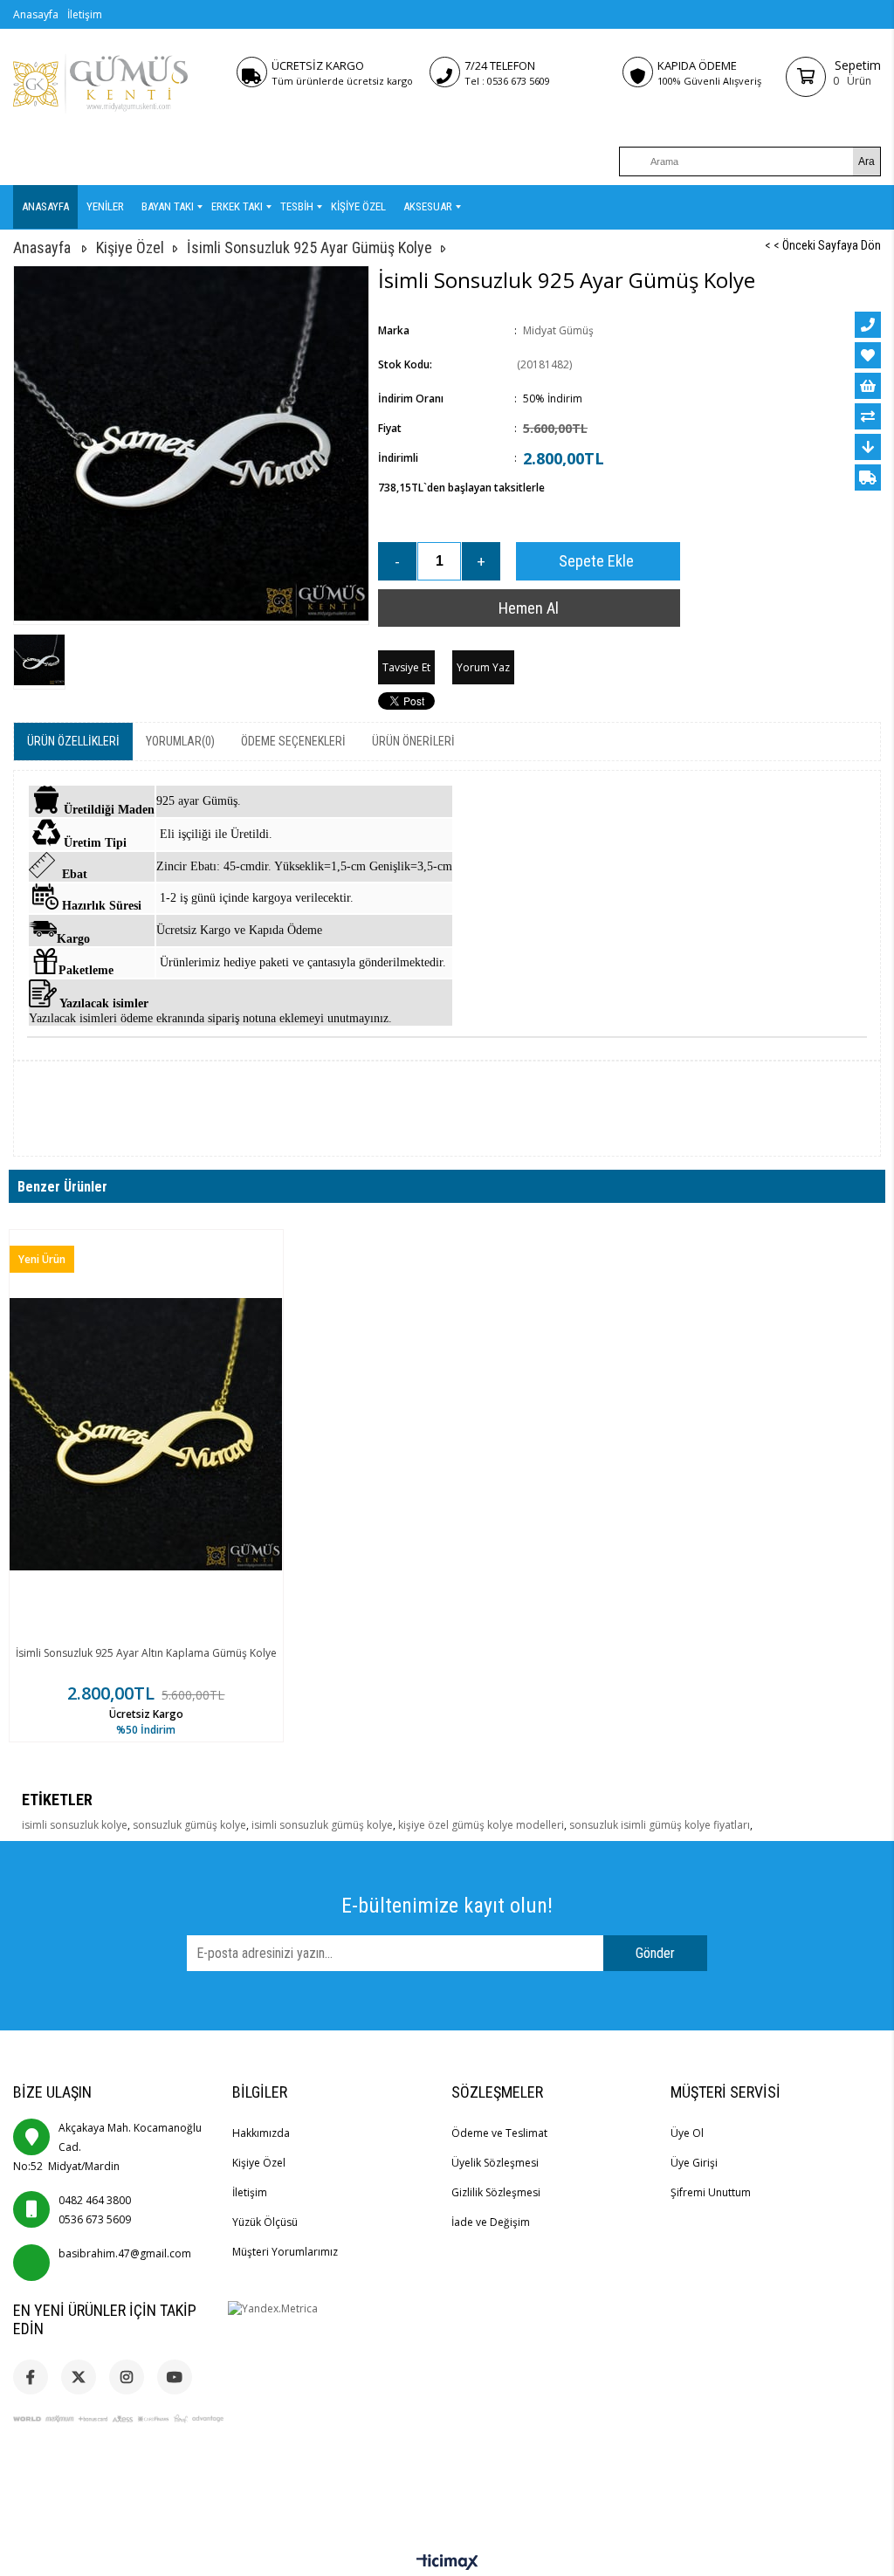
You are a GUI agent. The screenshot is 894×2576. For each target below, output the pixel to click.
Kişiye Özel (258, 2162)
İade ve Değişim (490, 2222)
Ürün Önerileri (413, 741)
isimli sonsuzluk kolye (74, 1824)
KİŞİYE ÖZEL (358, 206)
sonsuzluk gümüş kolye (189, 1824)
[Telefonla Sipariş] (868, 325)
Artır (481, 561)
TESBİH (296, 206)
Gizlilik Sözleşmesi (495, 2192)
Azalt (397, 561)
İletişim (84, 14)
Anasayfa (35, 14)
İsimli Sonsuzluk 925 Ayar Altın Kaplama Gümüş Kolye (146, 1652)
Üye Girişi (694, 2162)
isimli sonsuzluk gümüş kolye (322, 1824)
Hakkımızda (261, 2133)
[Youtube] (174, 2377)
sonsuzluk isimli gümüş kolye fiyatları (659, 1824)
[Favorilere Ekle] (868, 355)
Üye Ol (687, 2133)
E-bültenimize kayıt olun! (447, 1905)
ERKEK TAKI (237, 206)
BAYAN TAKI (167, 206)
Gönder (655, 1953)
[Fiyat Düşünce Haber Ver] (868, 447)
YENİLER (105, 206)
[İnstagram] (126, 2377)
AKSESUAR (427, 206)
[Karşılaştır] (868, 416)
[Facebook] (30, 2377)
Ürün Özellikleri (73, 741)
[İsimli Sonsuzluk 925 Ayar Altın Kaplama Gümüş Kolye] (146, 1434)
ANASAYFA (45, 206)
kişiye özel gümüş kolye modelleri (481, 1824)
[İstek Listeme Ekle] (868, 386)
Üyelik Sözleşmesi (495, 2162)
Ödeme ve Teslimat (499, 2133)
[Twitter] (78, 2377)
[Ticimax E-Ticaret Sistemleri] (447, 2563)
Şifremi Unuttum (710, 2192)
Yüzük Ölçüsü (265, 2222)
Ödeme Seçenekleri (293, 741)
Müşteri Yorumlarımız (285, 2251)
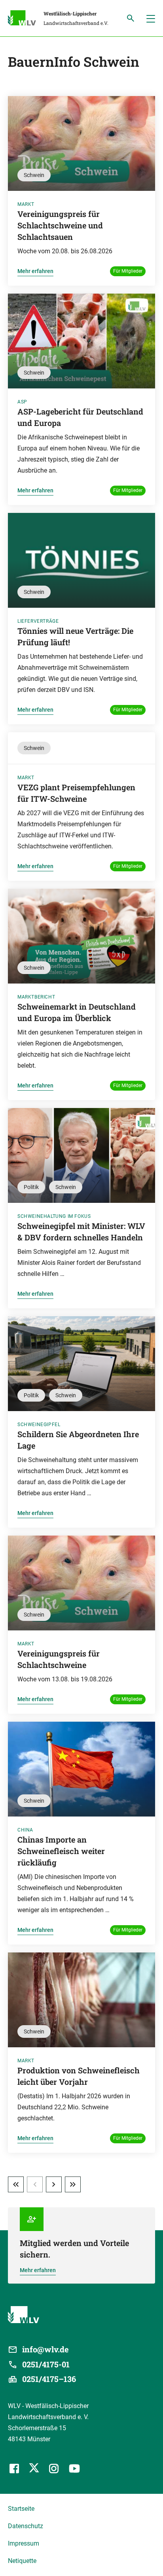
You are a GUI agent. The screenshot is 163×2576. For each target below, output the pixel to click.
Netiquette (22, 2561)
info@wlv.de (45, 2349)
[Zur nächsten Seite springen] (54, 2184)
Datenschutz (25, 2526)
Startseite (21, 2508)
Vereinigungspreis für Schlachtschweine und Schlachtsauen (60, 225)
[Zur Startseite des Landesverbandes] (26, 19)
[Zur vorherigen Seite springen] (35, 2184)
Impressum (23, 2543)
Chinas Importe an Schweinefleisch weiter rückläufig (61, 1850)
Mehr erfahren (35, 271)
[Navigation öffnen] (151, 18)
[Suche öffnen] (130, 18)
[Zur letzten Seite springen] (73, 2184)
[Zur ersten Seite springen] (16, 2184)
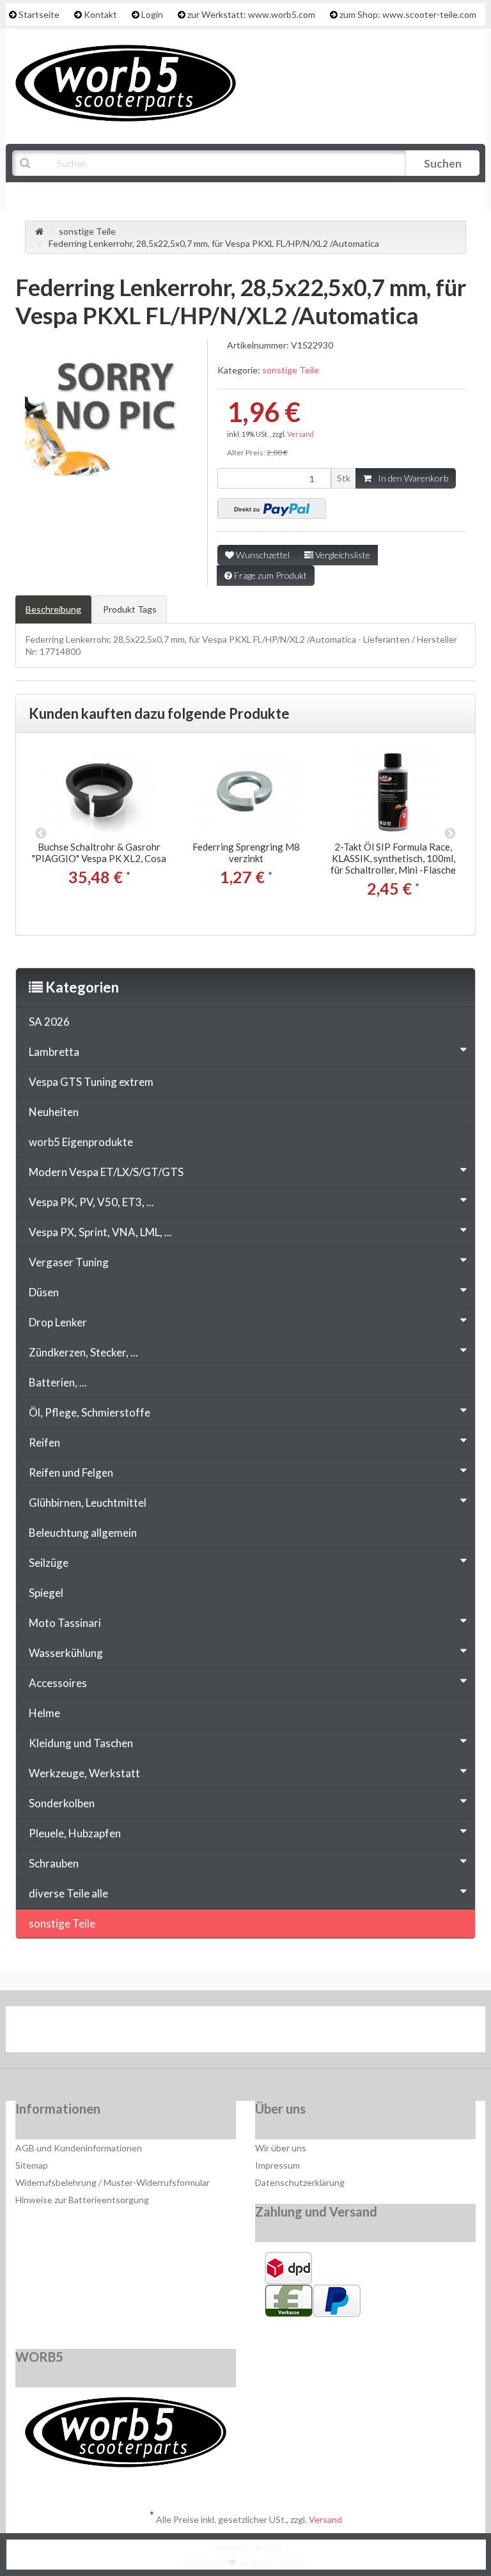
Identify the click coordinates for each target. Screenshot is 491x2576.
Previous (41, 834)
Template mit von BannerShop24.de (246, 2562)
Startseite (39, 14)
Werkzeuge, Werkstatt (84, 1773)
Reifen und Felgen (71, 1472)
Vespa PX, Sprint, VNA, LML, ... (100, 1232)
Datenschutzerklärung (300, 2182)
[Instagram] (286, 2032)
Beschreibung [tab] (53, 609)
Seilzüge (48, 1562)
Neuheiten (54, 1112)
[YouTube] (247, 2032)
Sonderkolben (62, 1803)
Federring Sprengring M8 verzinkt (246, 852)
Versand (300, 434)
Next (450, 834)
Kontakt (100, 14)
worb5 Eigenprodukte (81, 1142)
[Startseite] (39, 231)
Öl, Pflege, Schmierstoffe (89, 1412)
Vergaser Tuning (69, 1262)
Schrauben (54, 1863)
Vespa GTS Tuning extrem (91, 1081)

━━━━━━━━

- **What to produce**:
Gather up, from the records above, each line where the word "Altın" appears.

- **Problem solution**:
İsimli Sonsuzluk 925 Ayar Altın Kaplama Gümüş Kolye (146, 1652)
[İsimli Sonsuzluk 925 Ayar Altın Kaplama Gümüş Kolye] (146, 1434)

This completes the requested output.